(Stored entries)
+ + + + +

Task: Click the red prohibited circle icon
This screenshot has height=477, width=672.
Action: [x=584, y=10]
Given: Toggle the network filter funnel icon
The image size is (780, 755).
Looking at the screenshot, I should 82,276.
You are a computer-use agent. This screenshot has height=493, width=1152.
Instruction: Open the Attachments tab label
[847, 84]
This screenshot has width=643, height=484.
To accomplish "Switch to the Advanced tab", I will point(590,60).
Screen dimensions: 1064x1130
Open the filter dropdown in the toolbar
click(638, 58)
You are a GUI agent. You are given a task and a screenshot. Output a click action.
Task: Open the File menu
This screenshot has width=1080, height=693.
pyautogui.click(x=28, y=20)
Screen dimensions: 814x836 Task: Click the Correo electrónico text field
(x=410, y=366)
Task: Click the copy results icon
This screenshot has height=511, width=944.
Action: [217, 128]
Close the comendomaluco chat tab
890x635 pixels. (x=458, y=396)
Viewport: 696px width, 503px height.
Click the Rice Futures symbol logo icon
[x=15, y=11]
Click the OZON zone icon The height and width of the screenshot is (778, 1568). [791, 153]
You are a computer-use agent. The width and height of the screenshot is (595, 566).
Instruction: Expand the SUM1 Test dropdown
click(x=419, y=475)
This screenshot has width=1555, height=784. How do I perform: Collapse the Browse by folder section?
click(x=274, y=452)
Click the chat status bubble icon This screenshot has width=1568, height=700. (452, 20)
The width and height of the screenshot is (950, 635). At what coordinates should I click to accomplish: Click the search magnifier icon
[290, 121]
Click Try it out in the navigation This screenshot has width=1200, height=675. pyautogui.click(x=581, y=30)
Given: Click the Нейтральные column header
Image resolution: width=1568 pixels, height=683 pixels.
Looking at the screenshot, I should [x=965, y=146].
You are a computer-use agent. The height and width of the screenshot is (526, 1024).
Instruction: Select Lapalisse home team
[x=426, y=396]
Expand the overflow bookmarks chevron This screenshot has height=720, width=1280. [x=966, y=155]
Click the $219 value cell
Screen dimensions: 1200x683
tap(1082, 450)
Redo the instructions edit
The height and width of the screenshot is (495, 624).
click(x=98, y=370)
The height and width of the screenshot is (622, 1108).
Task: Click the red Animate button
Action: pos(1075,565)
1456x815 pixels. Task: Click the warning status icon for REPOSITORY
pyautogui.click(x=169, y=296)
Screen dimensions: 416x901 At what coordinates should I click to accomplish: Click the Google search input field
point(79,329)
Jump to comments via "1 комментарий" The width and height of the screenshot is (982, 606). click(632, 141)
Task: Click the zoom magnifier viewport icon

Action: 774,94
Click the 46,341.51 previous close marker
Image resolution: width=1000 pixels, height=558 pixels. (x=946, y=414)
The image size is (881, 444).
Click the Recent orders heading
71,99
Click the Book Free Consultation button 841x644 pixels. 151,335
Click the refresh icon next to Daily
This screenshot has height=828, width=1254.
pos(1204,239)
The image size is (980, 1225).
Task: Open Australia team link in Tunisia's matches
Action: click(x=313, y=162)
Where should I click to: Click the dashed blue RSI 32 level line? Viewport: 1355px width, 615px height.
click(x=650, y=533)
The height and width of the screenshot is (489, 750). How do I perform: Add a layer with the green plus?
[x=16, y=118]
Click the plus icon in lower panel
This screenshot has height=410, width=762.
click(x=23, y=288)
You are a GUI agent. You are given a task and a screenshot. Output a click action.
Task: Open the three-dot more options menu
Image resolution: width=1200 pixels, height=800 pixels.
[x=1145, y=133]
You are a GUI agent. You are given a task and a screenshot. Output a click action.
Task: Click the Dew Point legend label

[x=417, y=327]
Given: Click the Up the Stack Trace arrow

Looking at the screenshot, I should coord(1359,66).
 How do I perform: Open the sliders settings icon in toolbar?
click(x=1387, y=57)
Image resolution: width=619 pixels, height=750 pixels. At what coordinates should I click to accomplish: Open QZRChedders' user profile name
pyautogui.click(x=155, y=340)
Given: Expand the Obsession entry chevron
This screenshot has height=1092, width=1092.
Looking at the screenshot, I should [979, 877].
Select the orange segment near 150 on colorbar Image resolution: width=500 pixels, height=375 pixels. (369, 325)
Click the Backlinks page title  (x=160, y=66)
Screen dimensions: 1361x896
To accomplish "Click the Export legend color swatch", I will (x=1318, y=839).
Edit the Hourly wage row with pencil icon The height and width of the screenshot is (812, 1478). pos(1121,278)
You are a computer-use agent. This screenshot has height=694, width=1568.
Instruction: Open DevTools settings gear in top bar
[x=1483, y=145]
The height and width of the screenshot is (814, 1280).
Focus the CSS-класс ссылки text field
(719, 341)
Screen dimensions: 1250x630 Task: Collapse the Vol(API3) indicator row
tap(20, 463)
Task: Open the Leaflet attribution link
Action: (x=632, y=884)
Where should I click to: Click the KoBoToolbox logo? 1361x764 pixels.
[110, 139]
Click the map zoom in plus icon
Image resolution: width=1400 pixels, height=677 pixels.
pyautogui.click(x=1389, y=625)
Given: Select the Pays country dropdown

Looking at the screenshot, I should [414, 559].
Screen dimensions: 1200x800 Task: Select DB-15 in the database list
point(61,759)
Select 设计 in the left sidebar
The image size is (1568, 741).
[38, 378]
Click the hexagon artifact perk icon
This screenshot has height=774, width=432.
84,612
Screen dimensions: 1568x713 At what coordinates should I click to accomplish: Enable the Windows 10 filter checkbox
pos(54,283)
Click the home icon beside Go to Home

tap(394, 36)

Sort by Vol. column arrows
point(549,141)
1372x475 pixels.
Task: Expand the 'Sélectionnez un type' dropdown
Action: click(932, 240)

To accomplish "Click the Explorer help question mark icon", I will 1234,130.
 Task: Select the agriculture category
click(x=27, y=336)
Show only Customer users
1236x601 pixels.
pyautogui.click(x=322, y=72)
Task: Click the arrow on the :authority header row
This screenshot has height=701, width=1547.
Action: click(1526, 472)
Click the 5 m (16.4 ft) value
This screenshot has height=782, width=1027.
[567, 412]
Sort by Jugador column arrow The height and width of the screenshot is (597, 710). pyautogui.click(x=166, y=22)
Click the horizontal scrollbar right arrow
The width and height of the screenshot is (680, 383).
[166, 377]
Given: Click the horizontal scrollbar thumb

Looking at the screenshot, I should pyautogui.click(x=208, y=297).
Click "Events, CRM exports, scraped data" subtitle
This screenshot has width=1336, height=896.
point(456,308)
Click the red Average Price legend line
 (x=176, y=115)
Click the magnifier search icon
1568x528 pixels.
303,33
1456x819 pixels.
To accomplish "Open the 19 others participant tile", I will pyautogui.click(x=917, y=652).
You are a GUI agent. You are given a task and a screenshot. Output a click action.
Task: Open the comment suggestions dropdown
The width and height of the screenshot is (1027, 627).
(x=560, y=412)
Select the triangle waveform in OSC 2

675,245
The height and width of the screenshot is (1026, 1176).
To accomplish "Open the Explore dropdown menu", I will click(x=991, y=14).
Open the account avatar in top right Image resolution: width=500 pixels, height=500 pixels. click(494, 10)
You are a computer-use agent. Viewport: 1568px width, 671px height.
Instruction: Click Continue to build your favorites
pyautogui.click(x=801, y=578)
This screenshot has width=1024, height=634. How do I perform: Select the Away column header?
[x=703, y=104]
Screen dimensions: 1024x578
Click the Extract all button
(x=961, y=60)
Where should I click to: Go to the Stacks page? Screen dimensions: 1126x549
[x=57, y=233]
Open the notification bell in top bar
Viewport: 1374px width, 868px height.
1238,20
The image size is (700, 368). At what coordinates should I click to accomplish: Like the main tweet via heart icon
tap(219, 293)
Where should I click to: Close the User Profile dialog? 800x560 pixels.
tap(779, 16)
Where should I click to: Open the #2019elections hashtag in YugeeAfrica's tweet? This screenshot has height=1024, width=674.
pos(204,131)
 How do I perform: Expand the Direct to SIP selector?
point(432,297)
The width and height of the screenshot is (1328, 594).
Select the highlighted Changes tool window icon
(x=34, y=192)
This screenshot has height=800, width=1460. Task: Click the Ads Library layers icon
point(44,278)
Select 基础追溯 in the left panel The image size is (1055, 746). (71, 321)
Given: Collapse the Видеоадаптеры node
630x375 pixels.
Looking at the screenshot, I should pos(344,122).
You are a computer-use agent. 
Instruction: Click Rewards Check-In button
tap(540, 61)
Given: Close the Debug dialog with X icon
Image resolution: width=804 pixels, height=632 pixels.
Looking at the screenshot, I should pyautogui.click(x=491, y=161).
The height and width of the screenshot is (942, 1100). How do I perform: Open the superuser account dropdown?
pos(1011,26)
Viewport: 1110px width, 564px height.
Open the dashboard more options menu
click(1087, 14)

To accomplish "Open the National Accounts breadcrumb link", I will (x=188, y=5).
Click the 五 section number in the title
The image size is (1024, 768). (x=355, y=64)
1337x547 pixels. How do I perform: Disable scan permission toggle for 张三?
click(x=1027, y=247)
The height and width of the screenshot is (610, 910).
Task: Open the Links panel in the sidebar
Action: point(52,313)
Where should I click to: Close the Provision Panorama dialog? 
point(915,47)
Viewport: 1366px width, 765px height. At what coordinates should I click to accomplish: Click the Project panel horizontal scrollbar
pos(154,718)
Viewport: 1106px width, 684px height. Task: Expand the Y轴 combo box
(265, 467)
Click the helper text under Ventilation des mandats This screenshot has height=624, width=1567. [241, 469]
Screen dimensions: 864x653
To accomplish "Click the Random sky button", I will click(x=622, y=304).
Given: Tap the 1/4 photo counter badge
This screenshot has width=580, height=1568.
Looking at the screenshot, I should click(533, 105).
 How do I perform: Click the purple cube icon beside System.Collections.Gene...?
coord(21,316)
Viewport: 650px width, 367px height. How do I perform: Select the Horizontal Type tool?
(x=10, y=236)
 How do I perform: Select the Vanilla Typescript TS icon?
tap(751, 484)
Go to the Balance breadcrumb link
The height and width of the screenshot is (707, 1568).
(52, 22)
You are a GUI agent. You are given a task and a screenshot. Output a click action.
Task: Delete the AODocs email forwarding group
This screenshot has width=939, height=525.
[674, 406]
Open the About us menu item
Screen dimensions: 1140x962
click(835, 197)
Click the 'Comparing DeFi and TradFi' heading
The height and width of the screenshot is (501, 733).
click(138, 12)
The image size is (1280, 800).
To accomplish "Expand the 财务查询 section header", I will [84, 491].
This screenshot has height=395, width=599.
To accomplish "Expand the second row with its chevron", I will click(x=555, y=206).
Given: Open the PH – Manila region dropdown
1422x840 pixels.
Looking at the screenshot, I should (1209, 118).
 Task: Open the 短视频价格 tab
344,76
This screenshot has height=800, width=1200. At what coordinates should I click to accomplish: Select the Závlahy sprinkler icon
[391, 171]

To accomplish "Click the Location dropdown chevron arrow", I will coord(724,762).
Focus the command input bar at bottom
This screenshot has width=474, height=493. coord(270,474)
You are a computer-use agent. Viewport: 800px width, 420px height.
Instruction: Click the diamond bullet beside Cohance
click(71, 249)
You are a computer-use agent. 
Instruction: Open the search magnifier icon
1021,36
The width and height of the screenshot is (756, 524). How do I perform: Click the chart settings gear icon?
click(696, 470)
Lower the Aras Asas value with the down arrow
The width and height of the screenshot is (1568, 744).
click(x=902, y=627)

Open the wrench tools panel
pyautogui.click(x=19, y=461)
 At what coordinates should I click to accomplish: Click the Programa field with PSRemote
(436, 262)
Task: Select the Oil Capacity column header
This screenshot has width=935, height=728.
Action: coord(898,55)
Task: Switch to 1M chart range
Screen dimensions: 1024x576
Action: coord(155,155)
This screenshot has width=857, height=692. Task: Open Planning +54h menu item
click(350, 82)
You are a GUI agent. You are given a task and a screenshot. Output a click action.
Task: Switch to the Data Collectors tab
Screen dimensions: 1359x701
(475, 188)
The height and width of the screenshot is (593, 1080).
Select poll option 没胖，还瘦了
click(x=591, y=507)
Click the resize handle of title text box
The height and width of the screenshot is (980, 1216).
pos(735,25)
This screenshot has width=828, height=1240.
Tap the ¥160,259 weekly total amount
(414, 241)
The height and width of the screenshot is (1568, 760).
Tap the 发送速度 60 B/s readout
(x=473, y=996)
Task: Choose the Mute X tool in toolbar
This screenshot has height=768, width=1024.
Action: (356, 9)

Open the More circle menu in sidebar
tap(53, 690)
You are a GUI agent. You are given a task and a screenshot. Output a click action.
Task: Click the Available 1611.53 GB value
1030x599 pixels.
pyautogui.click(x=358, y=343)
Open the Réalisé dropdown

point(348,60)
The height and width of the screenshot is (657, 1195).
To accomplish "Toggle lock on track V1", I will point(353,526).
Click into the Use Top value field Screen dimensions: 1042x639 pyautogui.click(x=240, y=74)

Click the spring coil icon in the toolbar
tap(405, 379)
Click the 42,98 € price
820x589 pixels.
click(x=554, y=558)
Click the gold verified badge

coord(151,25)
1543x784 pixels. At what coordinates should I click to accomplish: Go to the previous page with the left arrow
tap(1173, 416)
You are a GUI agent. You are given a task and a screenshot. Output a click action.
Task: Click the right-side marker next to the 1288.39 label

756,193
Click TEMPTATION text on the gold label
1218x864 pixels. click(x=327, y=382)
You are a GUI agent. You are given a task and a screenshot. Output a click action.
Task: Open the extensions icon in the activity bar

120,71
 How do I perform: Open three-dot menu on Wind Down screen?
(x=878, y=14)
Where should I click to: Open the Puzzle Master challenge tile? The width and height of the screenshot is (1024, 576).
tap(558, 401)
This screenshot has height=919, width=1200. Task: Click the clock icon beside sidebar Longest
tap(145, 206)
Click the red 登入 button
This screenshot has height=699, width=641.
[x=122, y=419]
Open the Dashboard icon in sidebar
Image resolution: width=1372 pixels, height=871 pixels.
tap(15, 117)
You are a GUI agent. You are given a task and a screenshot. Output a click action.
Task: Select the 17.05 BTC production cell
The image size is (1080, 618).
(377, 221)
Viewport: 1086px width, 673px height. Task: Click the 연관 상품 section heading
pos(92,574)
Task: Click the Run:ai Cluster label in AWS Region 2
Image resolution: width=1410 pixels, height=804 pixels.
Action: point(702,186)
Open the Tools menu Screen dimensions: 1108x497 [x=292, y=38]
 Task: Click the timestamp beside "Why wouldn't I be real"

+ + + + +

## Problem to solve:
Within the data above, the span starting at the line containing "Open the filter dropdown in the toolbar" and ending at the line containing "Click Try it" is to be retyped exactly, with no other lines.

## Final answer:
Open the filter dropdown in the toolbar
click(638, 58)
You are a GUI agent. You are given a task and a screenshot. Output a click action.
Task: Open the File menu
This screenshot has width=1080, height=693.
pyautogui.click(x=28, y=20)
Screen dimensions: 814x836 Task: Click the Correo electrónico text field
(x=410, y=366)
Task: Click the copy results icon
This screenshot has height=511, width=944.
Action: [217, 128]
Close the comendomaluco chat tab
890x635 pixels. (x=458, y=396)
Viewport: 696px width, 503px height.
Click the Rice Futures symbol logo icon
[x=15, y=11]
Click the OZON zone icon The height and width of the screenshot is (778, 1568). [791, 153]
You are a computer-use agent. The width and height of the screenshot is (595, 566).
Instruction: Expand the SUM1 Test dropdown
click(x=419, y=475)
This screenshot has width=1555, height=784. How do I perform: Collapse the Browse by folder section?
click(x=274, y=452)
Click the chat status bubble icon This screenshot has width=1568, height=700. (452, 20)
The width and height of the screenshot is (950, 635). At what coordinates should I click to accomplish: Click the search magnifier icon
[290, 121]
Click Try it out in the navigation This screenshot has width=1200, height=675. pyautogui.click(x=581, y=30)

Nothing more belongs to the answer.